Problem requirements:
The lines you return should be those containing the string "Select", taken from the data below.

Data listing:

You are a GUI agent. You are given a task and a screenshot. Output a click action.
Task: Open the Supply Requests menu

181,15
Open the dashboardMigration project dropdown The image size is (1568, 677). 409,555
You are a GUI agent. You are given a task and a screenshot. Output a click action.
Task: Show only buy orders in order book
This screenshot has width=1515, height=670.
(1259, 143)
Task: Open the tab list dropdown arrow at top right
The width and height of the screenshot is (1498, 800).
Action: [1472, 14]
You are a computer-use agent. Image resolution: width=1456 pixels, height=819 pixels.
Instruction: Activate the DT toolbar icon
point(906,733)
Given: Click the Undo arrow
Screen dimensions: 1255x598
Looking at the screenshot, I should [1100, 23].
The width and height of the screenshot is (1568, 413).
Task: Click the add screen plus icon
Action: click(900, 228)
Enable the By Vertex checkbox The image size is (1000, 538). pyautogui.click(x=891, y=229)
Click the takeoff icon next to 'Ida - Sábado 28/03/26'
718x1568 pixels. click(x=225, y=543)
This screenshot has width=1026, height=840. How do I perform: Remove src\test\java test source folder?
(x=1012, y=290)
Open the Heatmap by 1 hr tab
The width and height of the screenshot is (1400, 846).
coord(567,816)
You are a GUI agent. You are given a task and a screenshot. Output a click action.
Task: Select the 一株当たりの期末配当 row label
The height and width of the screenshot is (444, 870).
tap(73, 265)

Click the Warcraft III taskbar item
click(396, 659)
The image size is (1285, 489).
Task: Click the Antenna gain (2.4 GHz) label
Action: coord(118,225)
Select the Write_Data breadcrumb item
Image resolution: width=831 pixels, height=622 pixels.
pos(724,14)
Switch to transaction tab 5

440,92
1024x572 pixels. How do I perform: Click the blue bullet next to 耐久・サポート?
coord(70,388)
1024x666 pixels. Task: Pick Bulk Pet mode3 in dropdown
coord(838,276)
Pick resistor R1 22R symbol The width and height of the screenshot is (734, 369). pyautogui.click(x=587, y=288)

Response area:
Task: Select the 一株当たりの期末配当 row label
Select the Write_Data breadcrumb item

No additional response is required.